/dieren_object_detection_

Object detection and tracking with pigs

Primary LanguagePython

Object Detection and Tracking on Pigs farm

Project Overview

This project focuses on real-time detection and tracking of pigs, their heads, and tails using the YOLOv8 model in combination with OpenCV and other libraries. Each pig is assigned a unique identification number (ID) for tracking purposes. Example video: https://drive.google.com/file/d/1TbA8ZPOuwIwb0pBFf5PlVxpToBVNsMrX/view?usp=sharing

Key Features:

  • Pig, Head, and Tail Detection: Utilizes YOLOv8 to accurately detect and track pigs, their heads, and tails in real time.
  • Unique ID Tracking: Assigns and maintains unique ID numbers to individual pigs for continuous tracking across frames.
  • RFID Integration: Integrates with an RFID reader to cross-verify the detected pig's ID with the read RFID data, ensuring consistency and accuracy in tracking.

Functionality:

Detects and tracks pigs, their heads, and tails using designated class IDs. Manages the tracking IDs persistently and updates them when pigs are relocated or lost within the specified region. Compares the RFID ID read by the RFID reader with the assigned ID of the tracked pig, head, or tail within a specific location.

Usage:

The script requires a webcam or video file input to perform real-time pig, head, and tail detection. Users can define the ROI and adjust parameters related to tracking thresholds and RFID integration for their specific setup. This project serves as an efficient framework for real-time monitoring and tracking of pigs, their heads, and tails within a defined region, integrating RFID verification to ensure accurate identification and tracking.

Installation

There is Jupyter Notebooks that you can see which libraries and installations required to run the project on Google Colab. Also all required files folders are here for run this project on NVIDIA Jetson Nano. Also i will try to write all required libraries below but always may you face with any library problem. If then you should make some search on google :) or for any help mail me please. nlyusufcetin@gmail.com There is already trained file for using pig detection "last.pt". This file has produced on colab with following Yolov8 Jupyter Notebooks train object detection.

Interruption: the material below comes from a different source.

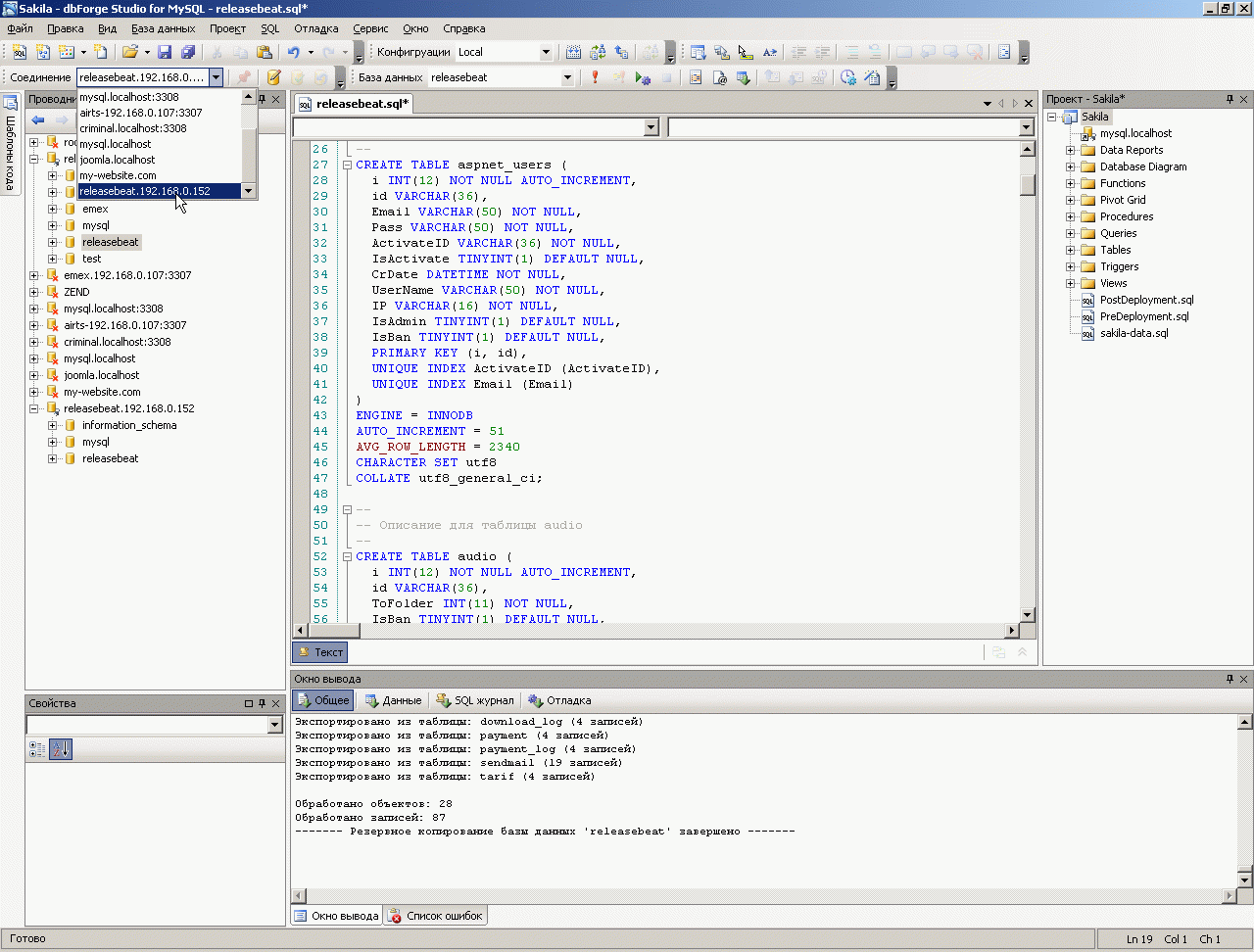Click the blue back arrow in Explorer panel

List of required libraries for python

  • !pip install ultralytics

  • !git clone https://github.com/ifzhang/ByteTrack.git (After installation of ByteTrack, inside the folder there is requirements.txt which should install) !pip3 install -q -r requirements.txt

  • !python3 setup.py -q develop

  • !pip install -q cython_bbox

  • !pip install -q onemetric

  • !pip install pip install -q loguru lap thop

  • !pip install supervision==0.14.0

  • !pip install opencv-python-headless

  • OpenCV (cv2): For computer vision tasks like video processing and frame manipulation.

  • Installation: pip install opencv-python

  • NumPy: For numerical operations and array handling.

  • Installation: pip install numpy

  • Supervision: External library/module used for various geometric operations, video handling, and annotations.

  • Please check the specific installation method or source for the Supervision library you're using. It might not be publicly available or might have specific installation instructions.

  • TQDM: For progress bars and monitoring loops.

  • Installation: pip install tqdm

  • Yolox: For tracking algorithms.

  • Check the specific installation instructions for the Yolox library or module you're utilizing. dataclasses: For creating immutable data structures.

  • Included in Python standard library (Python 3.7 and later)

Please note:

Some of the modules or libraries might be custom or specific to your project and might not have direct installations through pip. Ensure to install the exact versions compatible with your project requirements. If using custom or external modules (like specific trackers or detectors), refer to their documentation or source for installation instructions. Installing these libraries should provide the necessary functionality and dependencies to run the provided code without import errors.